■ **Задания для выполнения**
a) Ответьте на вопросы по тексту о воронке, приведенному ниже:
(i) Какую машину чаще всего использовали для поездок на арест?
(ii) Какая модель грузовика служила для перевозки заключенных?
(iii) Сколько раз бабушка пыталась покончить с собой?
b) Продолжите текст о воронке после его последнего предложения.

■ **Фрагмент текста**
----------

Сегодня я прошла по этой улице, и снова, как в детстве, мёрзлые мурашки пробежали по спине, а потому решила добавить в статью воспоминания о прОклятом автомобиле. Я оказалась сообразительнее, чем герои популярной книжки «Дети ворона», и смекнула, что воронок — это машина, которая забирает. Кого? Куда? Зачем? Мне никто не говорил, и от этого становилось ещё страшнее… Дважды бабушка пыталась покончить с собой, находясь во власти этого невидимого воронка… (Воронком или «Чёрной Марусей» называли чёрную машину, на которой НКВДшники приезжали на арест (чаще всего это была знаменитая «эмка», ГАЗ- М1) или же грузовик для перевозки заключенных (по-нашему, автозак, модель ГАЗ-АА). Аресты чаще всего происходили глухой ночью или ранним утром, ворон с приглушенными фарами въезжал во двор и забирал обреченного без лишнего шума).

----------

■ **Записи**
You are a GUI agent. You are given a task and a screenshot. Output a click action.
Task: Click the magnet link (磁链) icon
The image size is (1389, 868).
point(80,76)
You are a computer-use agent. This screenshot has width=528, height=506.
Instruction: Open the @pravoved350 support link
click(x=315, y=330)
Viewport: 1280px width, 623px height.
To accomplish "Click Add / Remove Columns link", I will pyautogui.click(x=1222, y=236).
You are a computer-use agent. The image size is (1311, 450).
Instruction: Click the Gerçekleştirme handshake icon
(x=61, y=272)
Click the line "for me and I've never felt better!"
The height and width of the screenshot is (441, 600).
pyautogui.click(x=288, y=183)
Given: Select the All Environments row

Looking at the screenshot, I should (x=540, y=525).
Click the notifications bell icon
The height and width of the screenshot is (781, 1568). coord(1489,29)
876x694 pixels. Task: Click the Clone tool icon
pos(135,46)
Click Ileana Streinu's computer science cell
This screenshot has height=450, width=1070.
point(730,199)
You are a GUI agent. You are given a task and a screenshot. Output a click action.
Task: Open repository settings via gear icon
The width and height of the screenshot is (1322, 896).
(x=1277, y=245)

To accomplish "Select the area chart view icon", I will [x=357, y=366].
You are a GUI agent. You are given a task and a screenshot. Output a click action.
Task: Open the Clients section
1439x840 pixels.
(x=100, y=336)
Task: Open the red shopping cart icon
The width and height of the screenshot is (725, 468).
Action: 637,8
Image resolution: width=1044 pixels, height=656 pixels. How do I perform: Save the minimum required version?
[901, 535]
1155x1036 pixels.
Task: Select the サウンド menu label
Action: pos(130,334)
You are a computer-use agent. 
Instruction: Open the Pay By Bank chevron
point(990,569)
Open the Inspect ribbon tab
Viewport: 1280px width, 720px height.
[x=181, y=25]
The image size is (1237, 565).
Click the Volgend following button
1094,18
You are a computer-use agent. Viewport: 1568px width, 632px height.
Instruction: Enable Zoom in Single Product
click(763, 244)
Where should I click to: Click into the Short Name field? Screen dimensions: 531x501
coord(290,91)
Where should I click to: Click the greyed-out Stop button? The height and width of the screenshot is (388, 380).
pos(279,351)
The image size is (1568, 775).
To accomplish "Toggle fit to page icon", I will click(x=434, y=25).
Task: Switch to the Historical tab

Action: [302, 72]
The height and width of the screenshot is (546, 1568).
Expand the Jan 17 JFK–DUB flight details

----------

■ **Ответы**
a)
(i) Знаменитую «эмку», ГАЗ-М1.
(ii) ГАЗ-АА.
(iii) Дважды.

b)
Чего было бояться моей бабушке? Что её арестует дед? Или тщательно скрываемого дворянского происхождения? Да, она действительно работала народным судьёй… с 1942 года. Это я узнала минувшим летом, разбирая семейные архивы, к которым долгое время не было желания прикасаться.
Мой дед — кровопийца
С мыслью «Мой дед — кровопийца» я прожила пару десятков лет… После его смерти папа привёз из дедовой квартиры… многочисленные почётные грамоты от ФСБ и поздравления с очередным юбилеем Победы от того же ведомства. Торжественные похороны деда организовало оно же, ФСБ. Предлагали даже оркестр и салют, но дед ещё при жизни завещал обойтись без пафоса. Я была в шоке! Почему?!? Почему ФСБ так чествует его?! Он же…
Только после смерти дедушки я узнала, что в органы он пришёл в начале войны. И служил в знаменитом СМЕРШе (советская контрразведка, сокращение от «Смерть шпионам»), а затем — в лагере для военнопленных (разумеется, я понимаю, что лагерь — это отнюдь не СПА-салон, и случалось там всякое…) Если точнее, он был начальником лагеря в Пензе. Пленные немцы тогда строили дорогу Рязань-Пенза-Куйбышев (отрезок известной дороги Москва-Куйбышев).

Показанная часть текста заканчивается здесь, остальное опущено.